"Hey, Faith!" My jaw dropped as I heard Joseph calls me... by my name. It's a big deal. He's one of a hell handsome boy in this town where I live. Where he lives too, by the way. He's sixteen. Just like me. He doesn't know me a minute ago, I am certain of that. How did he know my freaking name? "Hey..." Ten seconds ago he is five meters away from me and know here he is, facing me. At least ten inches separating us. Also ten seconds and I'd faint if we stay like this, so I backed off. It's funny how I managed to calculate our distance. It only happens in fictitious stories right? After two years I guess, I managed to utter a 'hello'. "Can I get your number?" And that really stunned me. My jaw literally dropped. "Hey. I'm just asking for your number. What's the big deal about that?" He chuckled. "Anyway, can I?" I tried really hard not to stutter. And I guess I did not as I give him my cellphone number. "Why?" I asked him. "Why, why?" He questioned as if it's really not a big deal. "I mean, you don't know me. And I don't know you." There, I lied. "Would I ask for your number if I don't know you? And would you give it if you don't know me as well?" That made me want to disappear right at this moment.
But he didn't text me. At all. It's been a month. I sighed. Why would he text you, huh? Faith?

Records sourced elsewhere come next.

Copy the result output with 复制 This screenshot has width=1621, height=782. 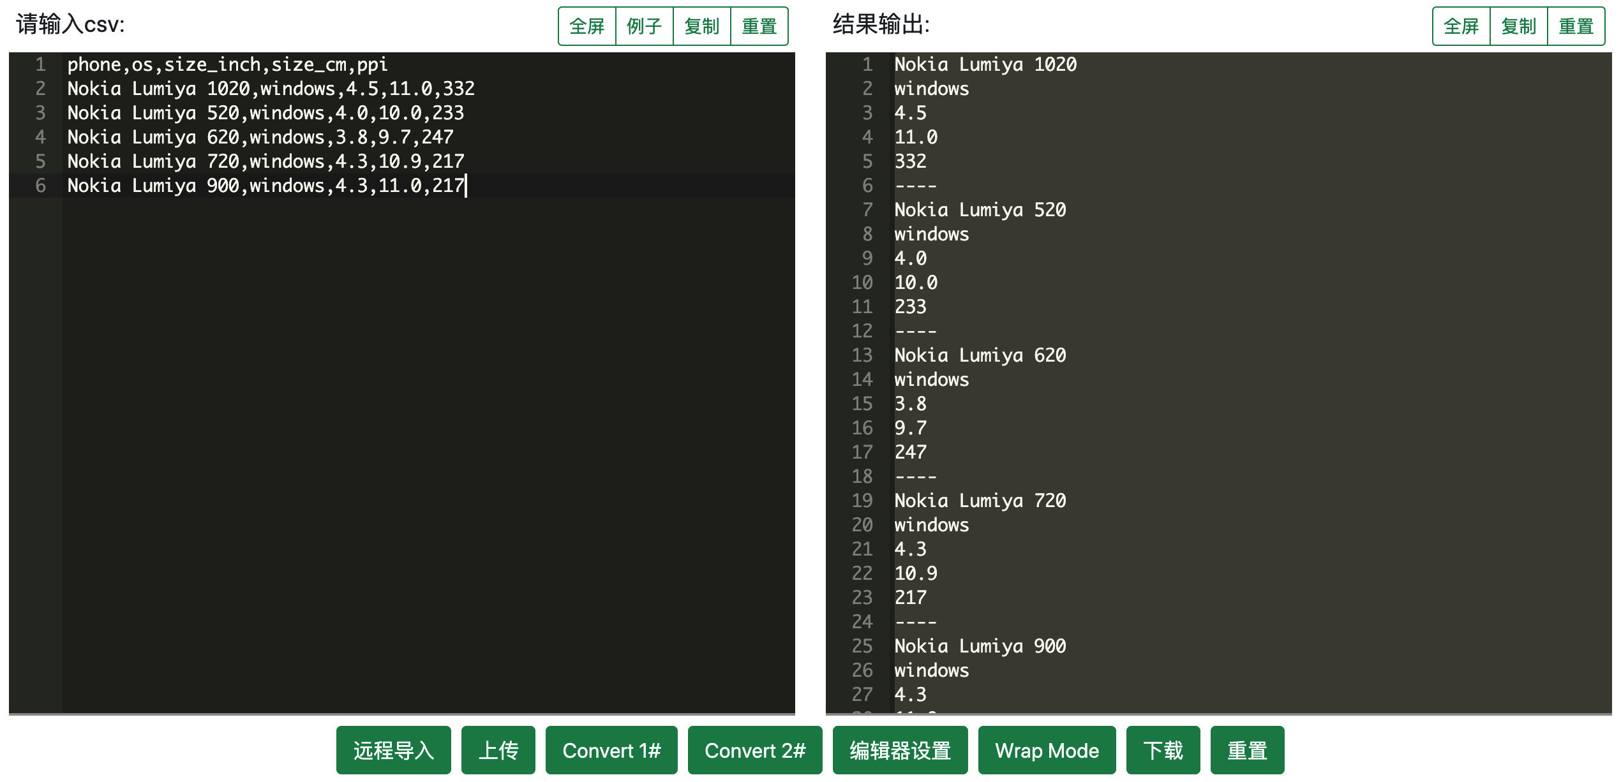click(1518, 26)
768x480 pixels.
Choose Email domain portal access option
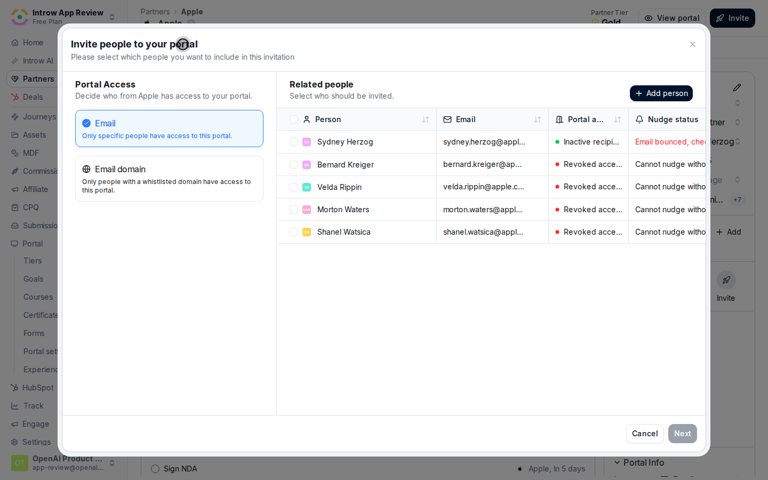tap(169, 179)
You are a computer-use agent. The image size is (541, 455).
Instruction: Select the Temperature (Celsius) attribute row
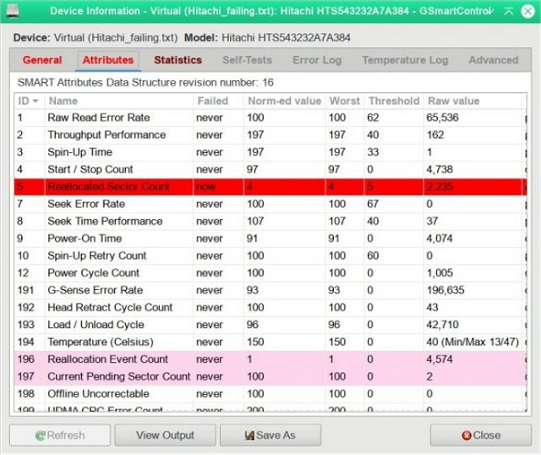pos(118,342)
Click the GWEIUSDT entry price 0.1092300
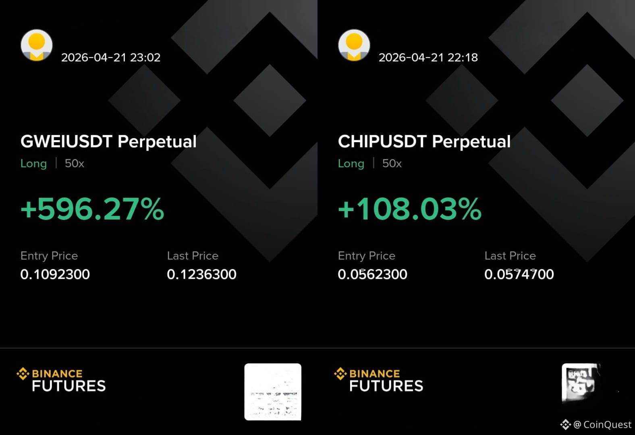The image size is (635, 435). (55, 274)
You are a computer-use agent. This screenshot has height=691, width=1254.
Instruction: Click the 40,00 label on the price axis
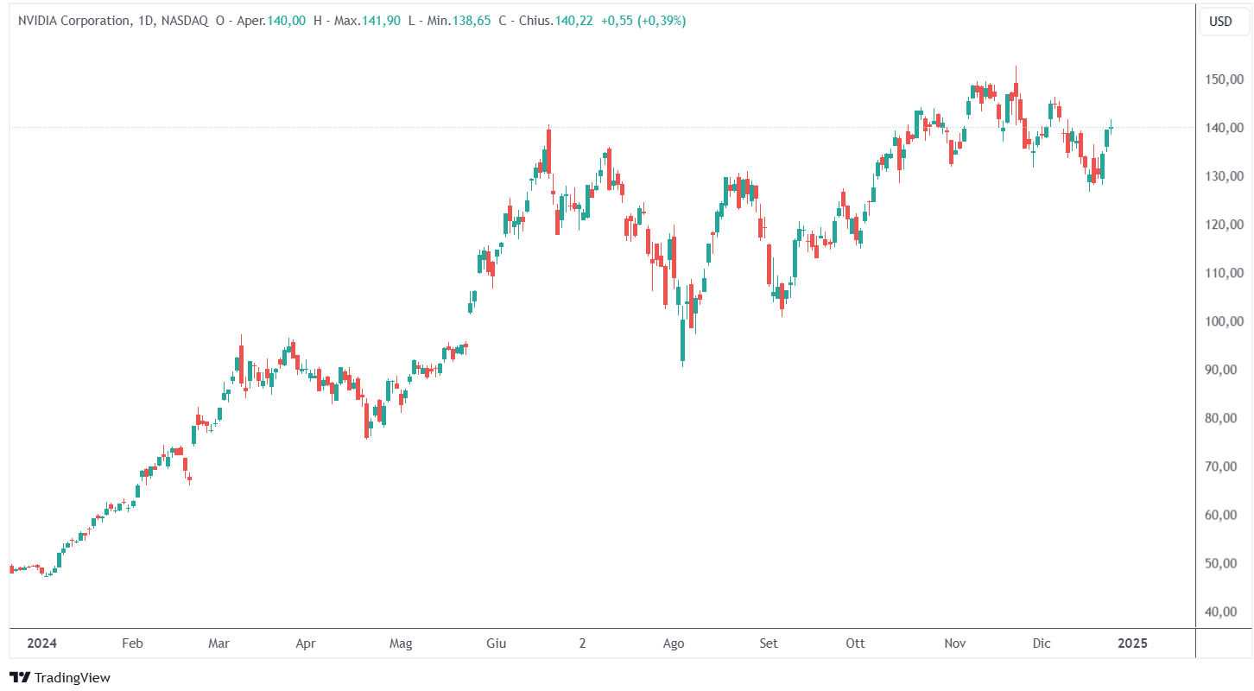point(1225,612)
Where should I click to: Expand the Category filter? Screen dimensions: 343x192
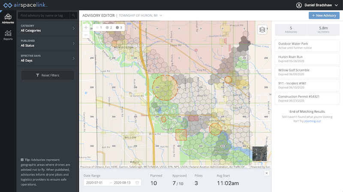47,28
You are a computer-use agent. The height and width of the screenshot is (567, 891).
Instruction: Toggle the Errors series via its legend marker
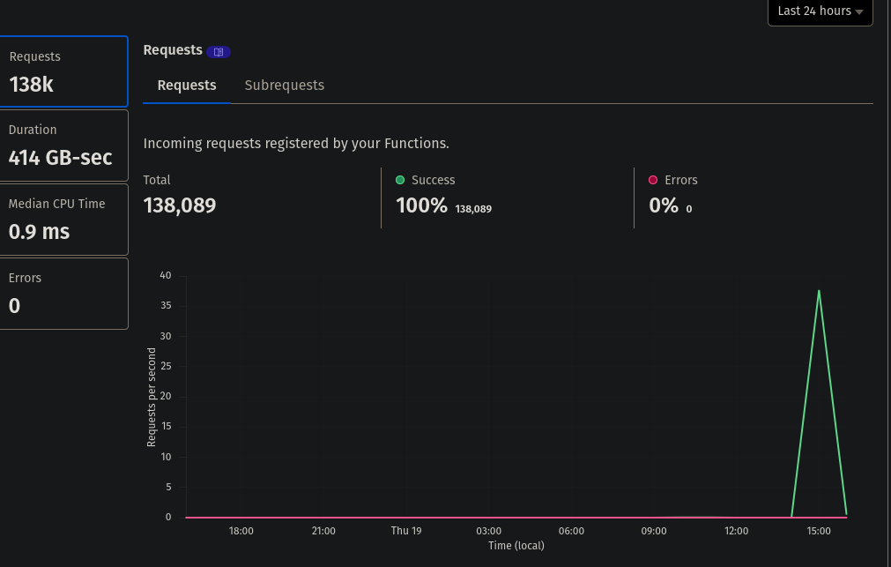[653, 180]
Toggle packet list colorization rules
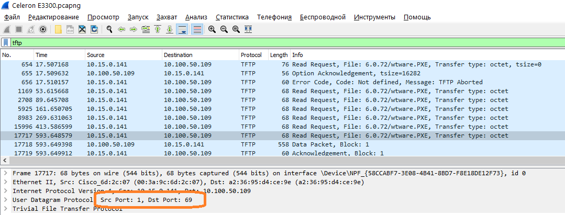The image size is (565, 215). 197,29
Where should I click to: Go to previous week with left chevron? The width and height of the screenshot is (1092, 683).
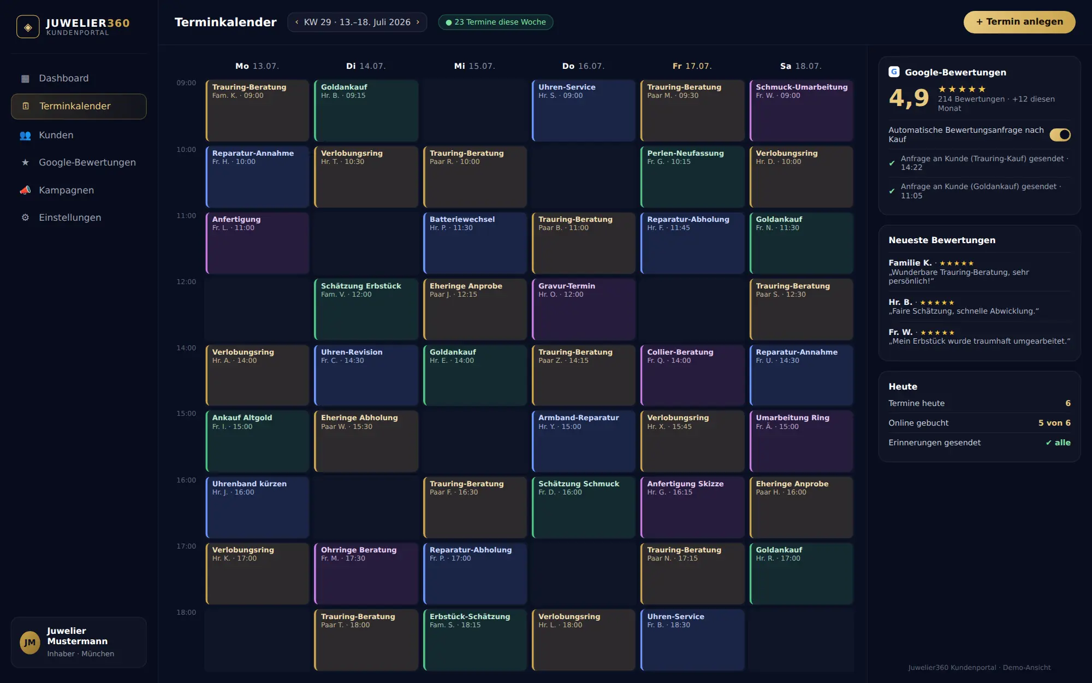point(296,22)
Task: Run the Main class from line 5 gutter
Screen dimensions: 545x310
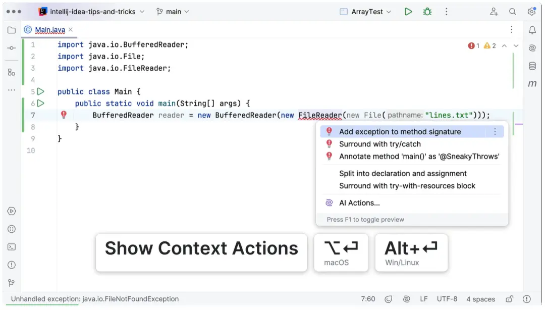Action: pyautogui.click(x=41, y=91)
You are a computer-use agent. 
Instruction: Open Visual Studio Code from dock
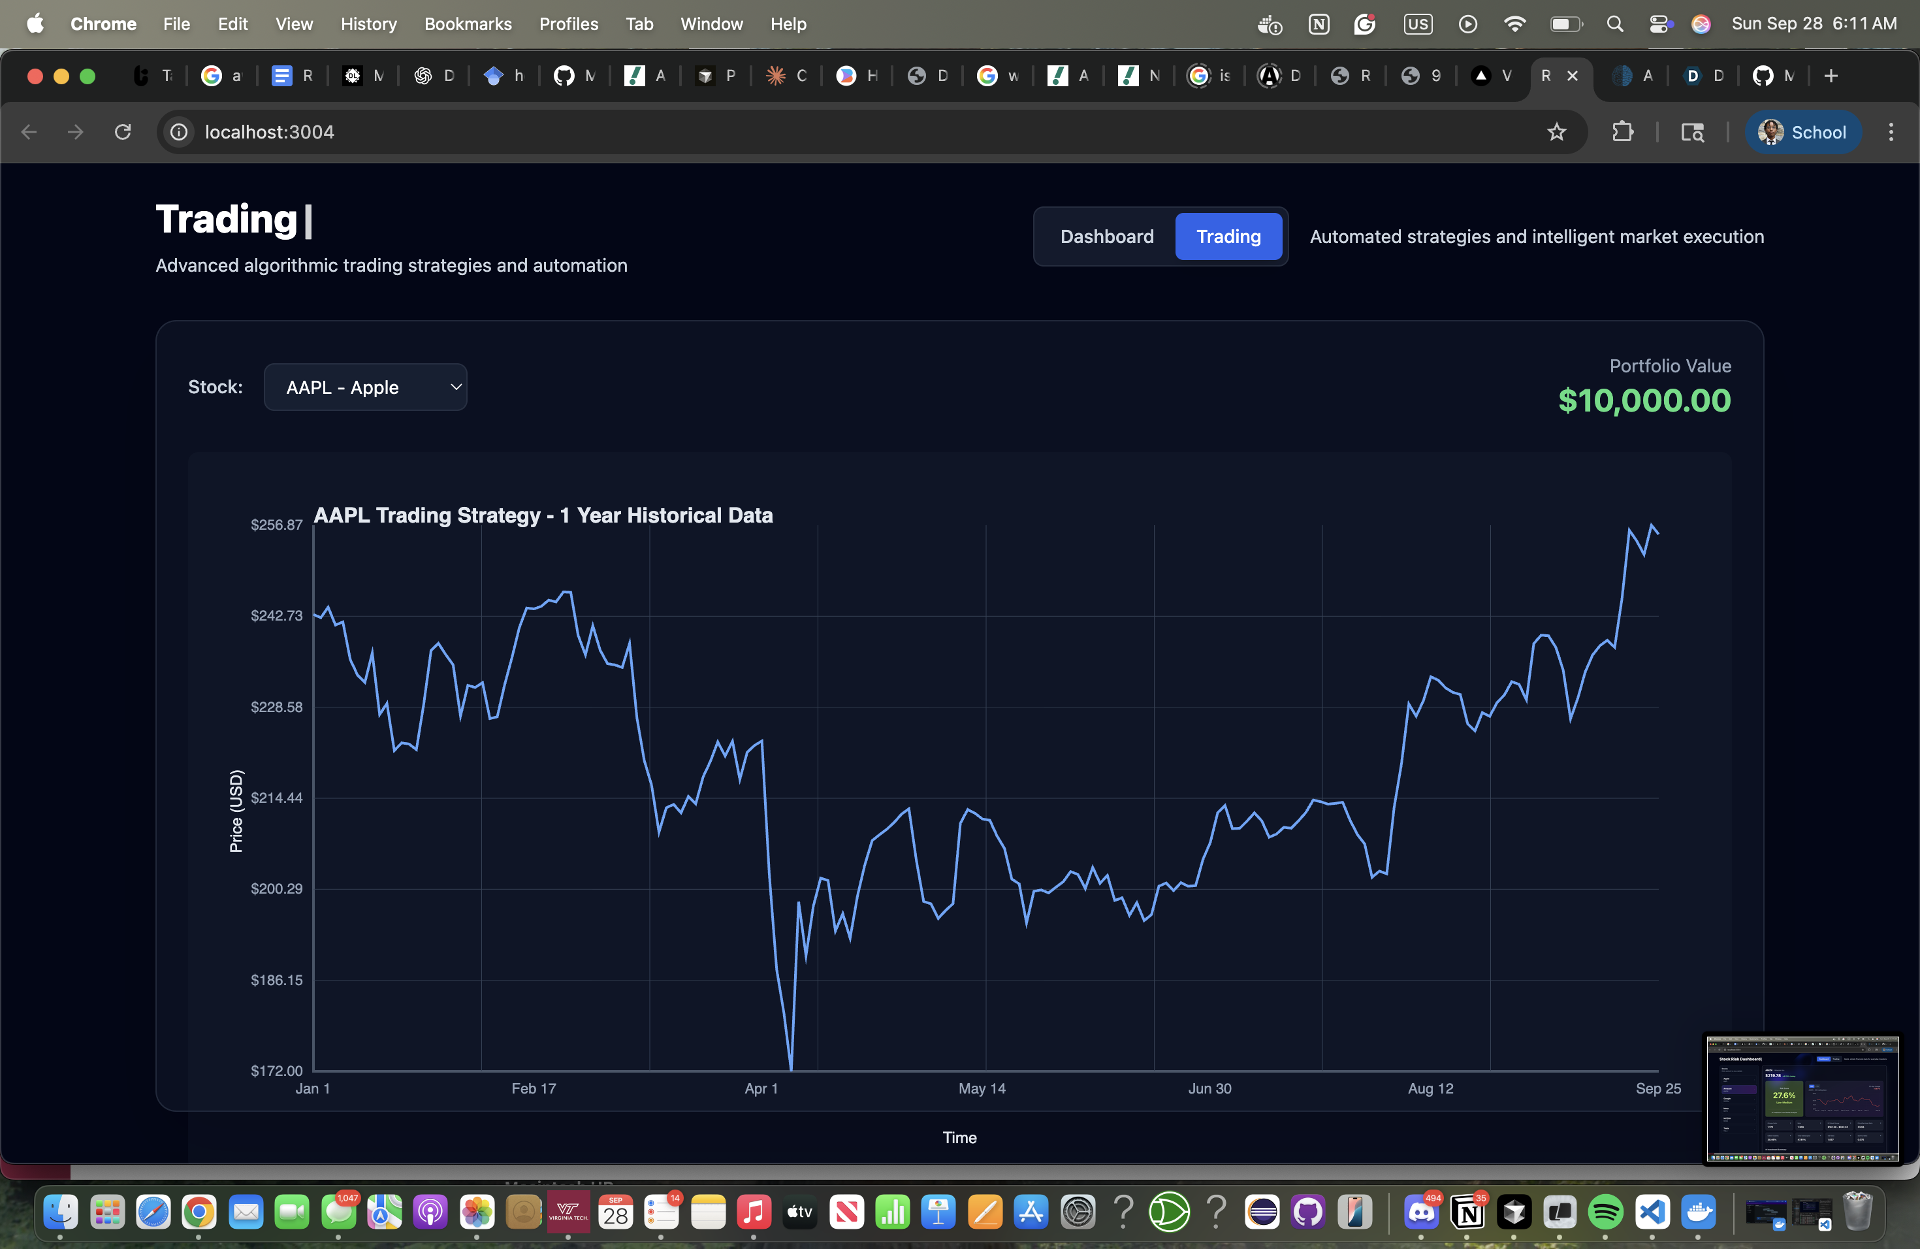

"Hey!" That voice stopped my from my track. I turned to look at the owner of that deep masculine voice. It was him. "Joseph..." I whispered. "I'm sorry. I lost my phone." He said as of explaining why he haven't got the chance to do. "Anyway, I'm gonna treat you an ice cream. Let's go." Then he held my hand. My very cold hand. "Okay.,"
That was the start of our love story. But it didn't end like a fairytale just like the start it is for me.
He forgot me. I don't really know. Or maybe it's just a lie all along. It's been fifteen years now. He's married. No, he's happily married with two children and working as a nurse. And here I am reminiscing our memories in these four corners of this room. A room where my family left me. They thought I needed this.
Maybe, I really do. I don't know anymore.
I was told that I've been here for more than twenty years now. Maybe twenty two?
I've been deprived of teenage life. They did this to me.
I am okay. But who would believe me? Not even Joseph.